Frequency Response

By Prof. Seungchul Lee
http://iai.postech.ac.kr/
Industrial AI Lab at POSTECH

Table of Contents

1. Sinusoidal Steady-State Analysis

• Previously, we have determined the time response of linear systems to arbitrary inputs and initial conditions

• We have also studied the character of certain standard systems to certain simple inputs

1.1. Response to a Sinusoidal Input

• Only focus on steady-state solution
• Transient solution is not our interest any more

• Input sine waves of different frequencies and look at the output in steady state
• If $G(s)$ is linear and stable, a sinusoidal input will generate in steady state a scaled and shifted sinusoidal output of the same frequency

• When the input $x(t) = e^{j\omega t}$ to an LTI system

$$ \begin{align*} y(t) = h(t) * x(t) = \int^\infty_{-\infty}h(\tau)e^{j\omega(t-\tau)}d\tau &= e^{j\omega t} \underbrace{\int^\infty_{-\infty}h(\tau)e^{-j\omega \tau}d\tau}_{\text{complex function of } \omega} \\\\ &= e^{j\omega t} H(j\omega) \end{align*} $$

• Output is also a sinusoid
  • same frequency
  • possibly different amplitude, and
  • possibly different phase angle

1.2. Fourier Transform

$$H(j\omega) = \int^\infty_{-\infty}h(\tau)e^{-j\omega \tau}d\tau$$

• $H(j\omega)e^{j\omega t}$ rotates with the same angular velocity $\omega$

$$H(j\omega)= \lvert H(j\omega) \rvert e^{j\angle H(j\omega)}$$

• Example

$$ \dot{y} + 5y = x(t)$$

% use lsim

A = -5;
B = 1;
C = 1;
D = 0;
G = ss(A,B,C,D);

w = pi;
t = linspace(0,2*pi,200);

x0 = 0;

x = sin(w*t);

[y,tout] = lsim(G,x,t,x0);

plot(t,x), hold on
plot(tout,y), hold off
grid on
xlabel('t')
axis tight, ylim([-1,1])
leg = legend('input','output');
set(leg, 'fontsize', 12)

% sinusoidal inputs with different w

A = -5;
B = 1;
C = 1;
D = 0;
G = ss(A,B,C,D);

x0 = 0;

t = linspace(0,2*pi,200);

W = [1,5,10,20];
for w = W
    x = sin(w*t);
    [y,tout] = lsim(G,x,t,x0);
    plot(tout,y), hold on
end

hold off
grid on
axis tight, ylim([-0.3,0.3])

....................

_What you should do_: Continue the frequency response lecture notes, picking up after their last line. The material after this point comes from a separate source.

_Data provided_:
....................

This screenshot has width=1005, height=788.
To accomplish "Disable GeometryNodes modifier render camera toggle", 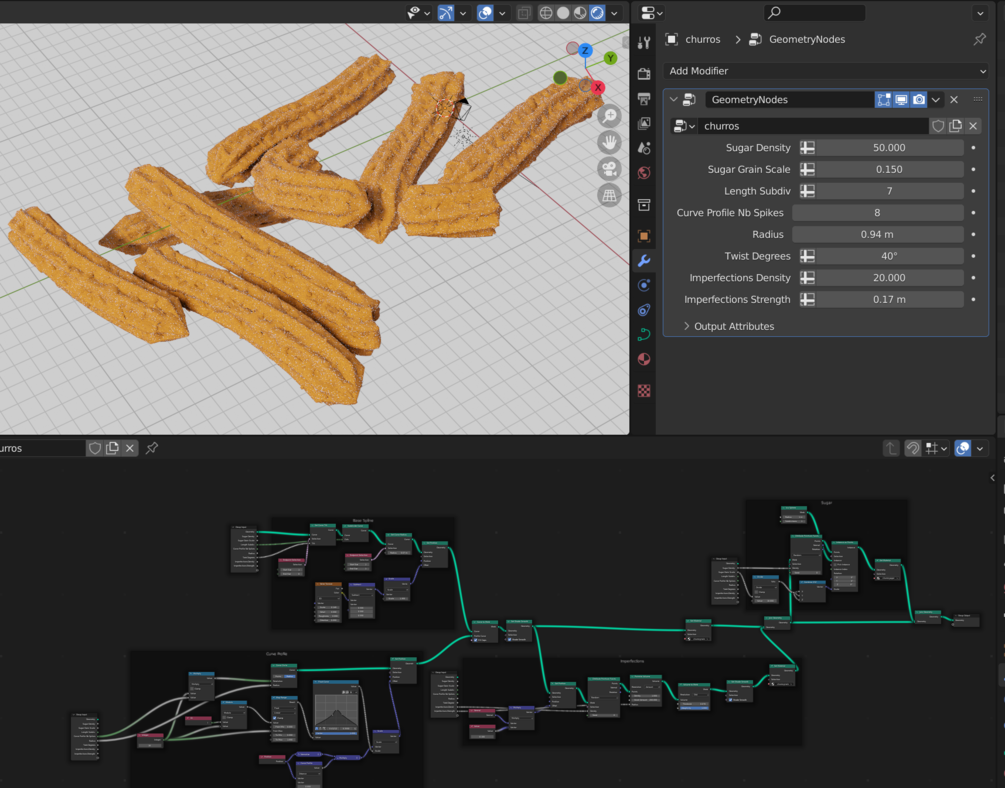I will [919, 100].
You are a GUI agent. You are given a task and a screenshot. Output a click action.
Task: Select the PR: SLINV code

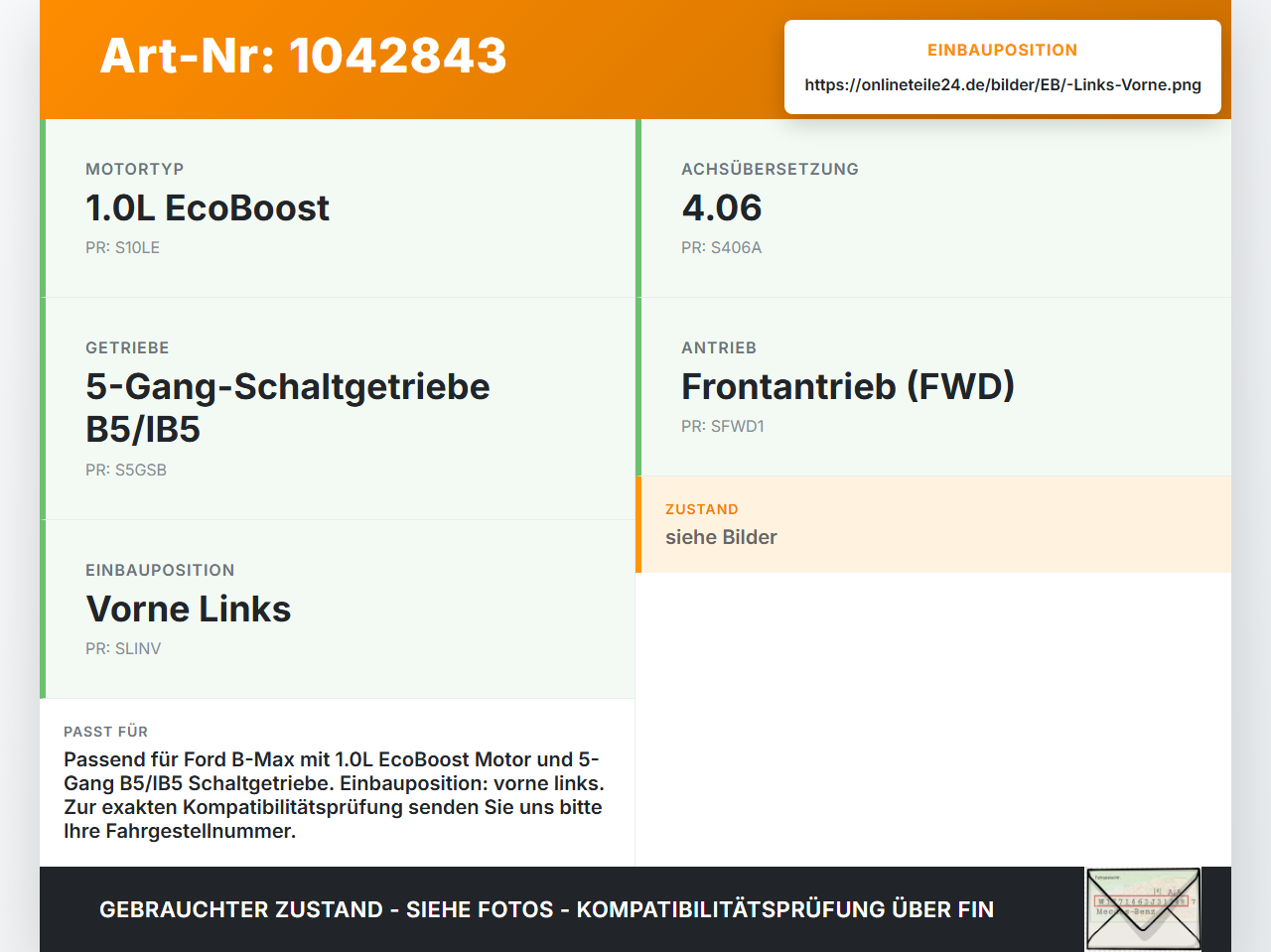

....................

_Task response_:
xlabel('t')
leg = legend('\omega = 1','\omega = 5','\omega = 10','\omega = 20');
set(leg, 'fontsize', 12)

1.3. Frequency Response to a Sinsoidal Input (Frequency Sweep)

Two primary quantities of interest that have implications for system performance are:

• the scaling = magnitude of $H(j \omega)$

$$\left\lvert \frac{Y(s)}{X(s)}\right\rvert_{s=j \omega} = \lvert H(j \omega) \rvert$$

• the phase shift = angle of $H(j \omega)$

$$\phi = \angle H(j \omega)$$

Example

• Given input $ e^{j\omega t} $

$$ \begin{align*} \dot{y} + 5y &= 5x(t) \\\\ \dot{y} + 5y &= 5e^{j\omega t} \end{align*} $$

• If $ y = Ae^{j(\omega t + \phi)} $

$$ \begin{align*} j\omega A e^{j(\omega t + \phi)} + 5Ae^{j(\omega t + \phi)} &= 5e^{j\omega t}\\ \left( j\omega + 5 \right)Ae^{j\phi} &= 5\\ \end{align*} $$

• Therefore,

$$ \begin{align*} \lvert H(j\omega) \rvert = A &= \frac{5}{\mid {j\omega + 5}\mid} \\ \angle H(j\omega) = \phi &= -\angle{(j\omega + 5)} \end{align*} $$

w = 0.1:0.1:100;

A = 5./abs(1j*w+5);
P = -angle(1j*w+5)*180/pi;

subplot(2,1,1), plot(w, A, 'linewidth', 2)
yticks([0,0.5,1])
ylabel('|H(j\omega)|', 'fontsize', 13)
xlabel('\omega', 'fontsize', 15)

subplot(2,1,2), plot(w, P, 'linewidth', 2)
yticks([-90, -45, 0])
ylabel('\angle H(j\omega)', 'fontsize', 13)
xlabel('\omega', 'fontsize', 15)

% later, we will see that this is kind of a bode plot

2. From Laplace Transform to Fourier Transform

2.1. Eigenfunctions and Eigenvalues

If the output signal is a scalar multiple of the input signal, we refer to the signal as an eigenfunction and the multiplier as the eigenvalue.

Fact: complex exponentials are eigenfunctions of LTI systems

• If $x(t) = e^{st}$ and $h(t)$ is the impulse response then,

$$ \begin{align*} y(t) &= h(t) * x(t) = \int_{-\infty}^{\infty} h(\tau) e^{s(t-\tau)} \, d\tau = e^{st}\int_{-\infty}^{\infty} h(\tau) e^{-s\tau} \, d\tau = \underbrace{H(s)}_{\text{eigenvalue}} e^{st} \\\\ H(s) &= \int_{-\infty}^{\infty}h(\tau) e^{-s\tau} d \tau \end{align*}$$

• The eigenvalue associated with eigenfunction $e^{st}$ is $H(s)$

2.2. Rational Transfer Functions

• Eigenvalues are particularly easy to evaluate for systems represented by linear differential equations with constant coefficients.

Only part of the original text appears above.